I hope you have been getting these showers! Lisa
On Sat, May 5, 2018 at 10:18 AM ARTfarm on St. Croix, USVI wrote:
> artfarmllc posted: “Woo hoo!! Crispy greens! We will have salad through > the end of May. So we will be seeing you on Saturdays only, 10am – 12 noon > through the end of this month. After that we will announce ‘irregular’ > pop-up farmstands when we have fruit available, so that w” >
Hey Lisa!
This kind of confusion is exactly why we have really hesitated to create rules for shoppers in the farmstand. You’re absolutely right, if people are polite they should be able to reach through the line and pick up something off the table. There really is not a perfect one-way flow for the layout since the tomatoes are usually at the east end of the structure, basically after you check out. And there is a bit of a bustle when we first open the door when people get excited and don’t want to miss out on favorite items. But we also get the odd complaint here and there that there are some more aggressive customers not being kind and generous in line. I guess I was trying to address those concerns but it really just makes things more confusing. (Plus, those folks causing ruffled feathers seem to not be the ones who read our emails… Murphy’s Law.) There are one or two customers who will really clean out all of an item and not leave some for others, and there are other instances when people unintentionally cut the line or absentmindedly step in front of someone and cause them ire.
Instead of us pleading for a certain type of order in the farmstand, I think people just need to politely inform the other customer if they have been cut in line, as one might do at the bank or post office. We do not have the ability to police the line during a farmstand, nor should that be any more necessary than it would be at Plaza Extra. Of course we have a lot fewer checkout lines and a much tighter space in which people can operate.

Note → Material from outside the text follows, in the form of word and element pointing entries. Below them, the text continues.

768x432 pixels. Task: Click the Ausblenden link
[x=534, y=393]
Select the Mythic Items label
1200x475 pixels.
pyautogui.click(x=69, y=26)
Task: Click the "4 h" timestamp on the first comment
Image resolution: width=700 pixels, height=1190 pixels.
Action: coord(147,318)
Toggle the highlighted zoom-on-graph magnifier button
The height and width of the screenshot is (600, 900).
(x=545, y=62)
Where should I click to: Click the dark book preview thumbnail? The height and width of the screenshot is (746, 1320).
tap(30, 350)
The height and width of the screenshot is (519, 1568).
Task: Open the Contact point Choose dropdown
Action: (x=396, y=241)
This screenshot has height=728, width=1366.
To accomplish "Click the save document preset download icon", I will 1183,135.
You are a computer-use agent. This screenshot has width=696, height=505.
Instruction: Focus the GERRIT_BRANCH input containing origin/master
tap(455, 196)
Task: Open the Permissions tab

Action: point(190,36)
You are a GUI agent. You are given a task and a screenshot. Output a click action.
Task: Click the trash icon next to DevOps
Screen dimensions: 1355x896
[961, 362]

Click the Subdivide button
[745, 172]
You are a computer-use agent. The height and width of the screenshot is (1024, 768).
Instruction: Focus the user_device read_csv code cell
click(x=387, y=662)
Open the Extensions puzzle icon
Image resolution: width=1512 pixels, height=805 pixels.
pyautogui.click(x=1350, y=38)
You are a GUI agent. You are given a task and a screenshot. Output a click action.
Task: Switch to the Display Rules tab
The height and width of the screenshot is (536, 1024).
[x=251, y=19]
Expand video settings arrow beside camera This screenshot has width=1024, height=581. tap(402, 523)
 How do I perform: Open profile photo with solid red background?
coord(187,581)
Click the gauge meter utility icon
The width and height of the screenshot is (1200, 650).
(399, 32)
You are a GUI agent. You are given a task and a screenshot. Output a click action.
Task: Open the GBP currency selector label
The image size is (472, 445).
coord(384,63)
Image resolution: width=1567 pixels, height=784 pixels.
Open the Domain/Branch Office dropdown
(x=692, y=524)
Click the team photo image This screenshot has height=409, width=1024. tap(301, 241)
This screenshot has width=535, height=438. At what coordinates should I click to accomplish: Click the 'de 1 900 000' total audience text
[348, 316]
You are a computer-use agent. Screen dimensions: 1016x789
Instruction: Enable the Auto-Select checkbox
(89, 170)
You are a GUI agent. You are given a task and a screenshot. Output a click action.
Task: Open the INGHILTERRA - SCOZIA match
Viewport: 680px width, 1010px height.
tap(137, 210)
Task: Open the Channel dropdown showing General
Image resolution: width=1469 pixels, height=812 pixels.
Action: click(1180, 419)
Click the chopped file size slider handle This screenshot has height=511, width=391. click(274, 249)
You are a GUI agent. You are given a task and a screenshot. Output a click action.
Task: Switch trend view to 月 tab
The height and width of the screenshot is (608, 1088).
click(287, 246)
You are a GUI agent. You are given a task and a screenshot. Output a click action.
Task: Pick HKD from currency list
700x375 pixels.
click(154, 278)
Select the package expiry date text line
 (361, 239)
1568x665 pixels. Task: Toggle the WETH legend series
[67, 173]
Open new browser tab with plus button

I don’t believe I’ve ever had a complaint about you specifically, and in fact most folks who complain do not name the offender. I am afraid that I am causing more problems than solving them by trying to set down rules about shopping, other than suggest that customers should be generous with each other and try to cultivate an attitude of abundance.
In theory the people who waited from early in line outside should have first pick, but logically someone only grabbing a bag of salad greens should be able to check out as soon as they have that item in hand. Asking people to remain in line while they shop means that items are distributed according to how long someone has waited, and it doesn’t reward aggression. But it’s still perhaps not realistic. If you have any better suggestions that don’t involve hiring more staff we are open to considering alternatives to improve things for everyone.
Thank you for your full answer! I wish I did have helpful suggestions, but I don’t. It may just be the nature of limited amounts of wonderful produce and people who all hope to eat it.